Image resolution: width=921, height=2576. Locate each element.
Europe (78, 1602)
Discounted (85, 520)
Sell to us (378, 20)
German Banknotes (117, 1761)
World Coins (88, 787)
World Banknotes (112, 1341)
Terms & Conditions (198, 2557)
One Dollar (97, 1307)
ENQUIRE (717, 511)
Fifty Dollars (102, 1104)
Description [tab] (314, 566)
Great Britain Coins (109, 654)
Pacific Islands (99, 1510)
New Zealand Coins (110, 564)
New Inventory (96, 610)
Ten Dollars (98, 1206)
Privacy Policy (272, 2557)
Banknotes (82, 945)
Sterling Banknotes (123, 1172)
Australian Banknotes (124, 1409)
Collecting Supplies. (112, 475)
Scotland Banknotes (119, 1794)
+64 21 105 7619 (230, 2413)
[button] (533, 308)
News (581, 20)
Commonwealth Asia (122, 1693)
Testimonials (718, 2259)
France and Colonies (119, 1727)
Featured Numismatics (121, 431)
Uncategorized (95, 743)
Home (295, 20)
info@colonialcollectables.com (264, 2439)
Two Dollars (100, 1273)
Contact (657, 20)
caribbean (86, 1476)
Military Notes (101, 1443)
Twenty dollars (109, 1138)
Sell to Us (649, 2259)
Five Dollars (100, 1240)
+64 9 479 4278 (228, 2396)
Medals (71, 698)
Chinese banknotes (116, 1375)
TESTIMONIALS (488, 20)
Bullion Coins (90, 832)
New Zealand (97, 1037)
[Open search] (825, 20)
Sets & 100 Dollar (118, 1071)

* * *

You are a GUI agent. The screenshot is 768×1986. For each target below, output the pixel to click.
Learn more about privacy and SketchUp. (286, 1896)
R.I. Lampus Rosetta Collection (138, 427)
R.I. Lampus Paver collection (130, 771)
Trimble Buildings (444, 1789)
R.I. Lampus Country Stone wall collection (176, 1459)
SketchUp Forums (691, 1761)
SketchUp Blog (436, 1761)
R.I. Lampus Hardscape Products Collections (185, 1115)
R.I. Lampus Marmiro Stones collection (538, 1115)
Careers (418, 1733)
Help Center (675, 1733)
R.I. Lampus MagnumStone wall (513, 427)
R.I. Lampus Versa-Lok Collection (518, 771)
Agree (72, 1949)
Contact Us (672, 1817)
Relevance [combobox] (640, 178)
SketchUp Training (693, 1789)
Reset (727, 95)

## WHAT NEEDS TO BE DONE:
Filter the lines above, keeping and copying those that contain "SketchUp".

## RESPONSE:
Learn more about privacy and SketchUp. (286, 1896)
SketchUp Forums (691, 1761)
SketchUp Blog (436, 1761)
SketchUp Training (693, 1789)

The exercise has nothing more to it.